Histoire de l'horreur
A l'ouverture des camps de la mort, dont notamment celui d'Auschwitz-Birkenau (Konzentrationslager Auschwitz) , ce fut au tour de l'horreur, de l'inconcevable, de prendre le pas sur des années de conflit et d'incertitude quant à ce qui pouvait bien se trouver à l'intérieur de ces lieux où la mort régna en maître, suite à la volonté du Führer et de ses bras droits : la solution finale à la question juive. Ce que virent les troupes allait au delà de toute imagination, de tout pensée aussi noire que l'homme en est capable.

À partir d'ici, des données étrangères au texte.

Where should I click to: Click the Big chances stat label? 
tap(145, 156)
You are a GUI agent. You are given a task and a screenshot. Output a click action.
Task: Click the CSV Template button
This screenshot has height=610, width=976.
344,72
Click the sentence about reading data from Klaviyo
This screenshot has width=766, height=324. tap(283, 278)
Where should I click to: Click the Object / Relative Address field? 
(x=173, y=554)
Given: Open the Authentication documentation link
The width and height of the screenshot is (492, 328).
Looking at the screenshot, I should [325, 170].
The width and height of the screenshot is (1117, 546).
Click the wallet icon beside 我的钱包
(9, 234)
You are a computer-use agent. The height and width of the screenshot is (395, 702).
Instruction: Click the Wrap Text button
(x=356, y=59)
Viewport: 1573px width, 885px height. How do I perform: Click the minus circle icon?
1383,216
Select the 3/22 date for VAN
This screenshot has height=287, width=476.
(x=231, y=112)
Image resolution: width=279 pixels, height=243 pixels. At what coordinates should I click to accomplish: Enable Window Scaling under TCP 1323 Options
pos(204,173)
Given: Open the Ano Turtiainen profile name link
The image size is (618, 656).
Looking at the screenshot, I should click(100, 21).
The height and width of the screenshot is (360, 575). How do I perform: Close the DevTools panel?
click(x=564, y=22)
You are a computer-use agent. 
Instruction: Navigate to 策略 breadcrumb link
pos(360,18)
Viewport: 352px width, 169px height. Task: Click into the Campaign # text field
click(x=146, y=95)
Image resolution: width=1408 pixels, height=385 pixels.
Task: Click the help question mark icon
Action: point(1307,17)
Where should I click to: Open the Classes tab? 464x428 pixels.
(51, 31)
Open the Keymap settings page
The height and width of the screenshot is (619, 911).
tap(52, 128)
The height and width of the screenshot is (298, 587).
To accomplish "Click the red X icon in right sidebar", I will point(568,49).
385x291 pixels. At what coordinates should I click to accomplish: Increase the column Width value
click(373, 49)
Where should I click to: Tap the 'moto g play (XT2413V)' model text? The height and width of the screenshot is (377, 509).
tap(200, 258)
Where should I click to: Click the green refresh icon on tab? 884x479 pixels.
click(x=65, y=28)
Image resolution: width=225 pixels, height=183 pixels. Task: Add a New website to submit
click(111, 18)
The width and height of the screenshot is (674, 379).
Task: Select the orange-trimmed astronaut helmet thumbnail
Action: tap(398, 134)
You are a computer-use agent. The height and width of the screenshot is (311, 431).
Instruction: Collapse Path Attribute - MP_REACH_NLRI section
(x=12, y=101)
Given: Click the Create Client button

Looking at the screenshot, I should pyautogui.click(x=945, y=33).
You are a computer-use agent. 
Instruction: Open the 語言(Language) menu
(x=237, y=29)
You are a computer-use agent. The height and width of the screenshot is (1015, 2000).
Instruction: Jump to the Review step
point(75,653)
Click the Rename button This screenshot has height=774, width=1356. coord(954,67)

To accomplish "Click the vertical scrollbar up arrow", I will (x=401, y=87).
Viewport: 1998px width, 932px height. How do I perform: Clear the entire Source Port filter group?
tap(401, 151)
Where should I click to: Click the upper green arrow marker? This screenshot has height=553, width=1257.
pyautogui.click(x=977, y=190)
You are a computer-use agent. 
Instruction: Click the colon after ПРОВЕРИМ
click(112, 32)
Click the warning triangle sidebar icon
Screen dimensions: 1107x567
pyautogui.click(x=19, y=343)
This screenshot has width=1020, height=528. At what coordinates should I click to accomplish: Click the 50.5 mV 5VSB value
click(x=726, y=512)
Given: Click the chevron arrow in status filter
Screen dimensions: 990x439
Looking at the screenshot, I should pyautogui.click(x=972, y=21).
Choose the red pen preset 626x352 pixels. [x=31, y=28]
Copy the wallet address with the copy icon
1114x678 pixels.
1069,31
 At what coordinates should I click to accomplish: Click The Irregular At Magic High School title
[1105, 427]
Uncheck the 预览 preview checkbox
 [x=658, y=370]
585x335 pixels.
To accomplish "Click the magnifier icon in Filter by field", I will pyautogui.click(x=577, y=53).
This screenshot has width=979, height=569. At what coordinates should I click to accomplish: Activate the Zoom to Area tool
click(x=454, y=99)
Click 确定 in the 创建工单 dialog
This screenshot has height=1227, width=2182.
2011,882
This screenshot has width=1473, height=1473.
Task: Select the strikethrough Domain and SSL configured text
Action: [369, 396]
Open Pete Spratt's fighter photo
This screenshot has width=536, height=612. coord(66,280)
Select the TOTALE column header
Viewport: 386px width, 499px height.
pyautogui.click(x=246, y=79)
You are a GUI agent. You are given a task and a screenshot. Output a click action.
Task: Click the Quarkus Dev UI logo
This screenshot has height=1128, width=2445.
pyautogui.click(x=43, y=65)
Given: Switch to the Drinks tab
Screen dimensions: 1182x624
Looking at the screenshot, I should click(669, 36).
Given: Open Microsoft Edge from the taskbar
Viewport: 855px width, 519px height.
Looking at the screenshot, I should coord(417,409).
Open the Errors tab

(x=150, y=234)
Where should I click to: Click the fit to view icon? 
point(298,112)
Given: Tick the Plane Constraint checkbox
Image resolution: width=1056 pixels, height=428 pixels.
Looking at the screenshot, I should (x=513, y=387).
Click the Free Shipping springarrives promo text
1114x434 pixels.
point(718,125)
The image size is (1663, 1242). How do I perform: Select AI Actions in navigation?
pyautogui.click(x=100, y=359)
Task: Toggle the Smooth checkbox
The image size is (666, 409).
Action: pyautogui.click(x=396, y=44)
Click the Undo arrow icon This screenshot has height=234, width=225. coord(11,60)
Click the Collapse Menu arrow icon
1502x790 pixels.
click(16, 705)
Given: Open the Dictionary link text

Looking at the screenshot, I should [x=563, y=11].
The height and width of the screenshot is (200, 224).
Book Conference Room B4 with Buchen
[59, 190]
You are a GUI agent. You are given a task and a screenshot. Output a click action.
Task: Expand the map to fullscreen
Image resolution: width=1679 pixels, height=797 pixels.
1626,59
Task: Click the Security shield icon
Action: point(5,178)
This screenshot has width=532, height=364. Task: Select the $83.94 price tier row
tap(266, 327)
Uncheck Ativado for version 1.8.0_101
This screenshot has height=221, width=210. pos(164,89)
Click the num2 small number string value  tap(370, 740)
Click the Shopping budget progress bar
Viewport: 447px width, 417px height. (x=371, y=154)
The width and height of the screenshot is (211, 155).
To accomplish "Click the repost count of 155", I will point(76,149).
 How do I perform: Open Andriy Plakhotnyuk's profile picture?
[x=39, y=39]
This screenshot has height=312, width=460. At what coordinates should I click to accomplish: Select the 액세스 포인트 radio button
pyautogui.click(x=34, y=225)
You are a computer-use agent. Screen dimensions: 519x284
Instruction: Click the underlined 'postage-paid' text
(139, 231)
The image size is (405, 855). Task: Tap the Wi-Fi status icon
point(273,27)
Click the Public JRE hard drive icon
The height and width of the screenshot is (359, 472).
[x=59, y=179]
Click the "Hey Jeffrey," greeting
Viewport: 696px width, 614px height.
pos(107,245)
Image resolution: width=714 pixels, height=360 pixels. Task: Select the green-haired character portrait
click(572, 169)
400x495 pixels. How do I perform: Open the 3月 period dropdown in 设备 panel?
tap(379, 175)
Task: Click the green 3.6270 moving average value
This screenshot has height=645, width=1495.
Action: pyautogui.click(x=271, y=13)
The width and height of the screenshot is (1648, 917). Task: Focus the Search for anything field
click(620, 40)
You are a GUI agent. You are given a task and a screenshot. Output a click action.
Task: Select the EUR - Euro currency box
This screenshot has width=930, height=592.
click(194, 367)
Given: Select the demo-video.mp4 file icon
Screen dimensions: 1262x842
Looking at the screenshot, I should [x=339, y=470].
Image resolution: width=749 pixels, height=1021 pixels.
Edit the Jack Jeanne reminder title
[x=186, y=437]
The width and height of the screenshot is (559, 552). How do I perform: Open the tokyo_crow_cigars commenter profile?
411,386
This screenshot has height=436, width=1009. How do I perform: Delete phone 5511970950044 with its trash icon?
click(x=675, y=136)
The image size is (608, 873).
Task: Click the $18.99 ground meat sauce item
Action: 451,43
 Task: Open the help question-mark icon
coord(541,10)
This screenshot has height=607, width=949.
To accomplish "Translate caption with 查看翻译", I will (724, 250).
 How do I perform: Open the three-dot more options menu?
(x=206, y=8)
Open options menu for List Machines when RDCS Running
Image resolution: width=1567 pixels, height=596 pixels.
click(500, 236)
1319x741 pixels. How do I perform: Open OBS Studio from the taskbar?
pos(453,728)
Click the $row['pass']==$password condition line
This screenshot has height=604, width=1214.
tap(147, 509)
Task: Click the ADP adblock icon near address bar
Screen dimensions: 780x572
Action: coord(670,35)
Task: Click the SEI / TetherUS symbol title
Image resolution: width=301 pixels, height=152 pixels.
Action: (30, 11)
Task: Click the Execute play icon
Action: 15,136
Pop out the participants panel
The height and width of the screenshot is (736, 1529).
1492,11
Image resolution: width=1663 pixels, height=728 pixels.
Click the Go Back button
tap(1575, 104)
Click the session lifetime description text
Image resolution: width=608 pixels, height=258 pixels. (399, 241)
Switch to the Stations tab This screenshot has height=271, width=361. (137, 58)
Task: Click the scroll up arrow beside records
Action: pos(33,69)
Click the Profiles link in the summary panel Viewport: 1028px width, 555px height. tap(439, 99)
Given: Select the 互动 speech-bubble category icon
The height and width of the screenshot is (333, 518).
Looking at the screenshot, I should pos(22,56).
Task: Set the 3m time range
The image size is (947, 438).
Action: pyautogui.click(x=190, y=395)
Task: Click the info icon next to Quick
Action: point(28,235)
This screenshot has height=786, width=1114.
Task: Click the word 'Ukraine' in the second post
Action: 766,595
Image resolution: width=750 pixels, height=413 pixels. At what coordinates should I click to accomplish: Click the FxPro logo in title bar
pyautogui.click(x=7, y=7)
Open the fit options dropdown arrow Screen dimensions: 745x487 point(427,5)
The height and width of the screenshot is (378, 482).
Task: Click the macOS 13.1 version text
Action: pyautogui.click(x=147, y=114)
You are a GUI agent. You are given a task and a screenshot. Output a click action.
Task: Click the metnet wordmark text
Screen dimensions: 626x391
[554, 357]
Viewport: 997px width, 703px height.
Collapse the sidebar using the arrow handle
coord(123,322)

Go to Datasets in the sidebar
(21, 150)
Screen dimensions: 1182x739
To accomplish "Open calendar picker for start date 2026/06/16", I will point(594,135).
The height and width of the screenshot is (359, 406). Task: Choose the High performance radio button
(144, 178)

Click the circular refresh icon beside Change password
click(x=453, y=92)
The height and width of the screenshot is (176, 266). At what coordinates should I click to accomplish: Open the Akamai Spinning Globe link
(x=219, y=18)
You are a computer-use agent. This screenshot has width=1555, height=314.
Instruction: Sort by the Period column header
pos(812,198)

A la suite de cette période sombre de l'histoire de l'humanité, les années 1950 furent celles du déclenchement d'un processus délicat : le devoir de mémoire. Comment parler de ce qu'il s'est passé ? L'Europe, en pleine reconstruction tant physique que psychologique, devait exorciser ce qui la traumatisait le plus. Il fallait, pour certaines nations, certains responsables, passer aux aveux. Si ces premiers temps furent celle d'une histoire à tâtons ne procédant pas un bouleversement des consciences face à un fait acquis mais encore brûlant, le réveil progressif des consciences (probablement post-68) et l'émergence de l'idée d'un devoir de mémoire se fit sentir, celui d'un poids des consciences collectif face à un fait odieux mais irréparable. A défaut de tirer un trait sur un passé lourd, il s'agissait plutôt d'appliquer un pansement cathartique. Il fallait en parler. En 1963, Hannah Arendt parlait du procès Eichmann (la banalité du mal). En 1973, lorsque l'historien Robert Paxton publie La France de Vichy, ce dernier bouleverse la lecture traditionnelle qui est faite du régime de collaboration, en affirmant que les pétainistes allèrent au delà même des directives allemandes, en adhérant corps et âme au projet énoncé. L'Etat souhaite pourtant bien estomper ses responsabilités liées à la Shoah.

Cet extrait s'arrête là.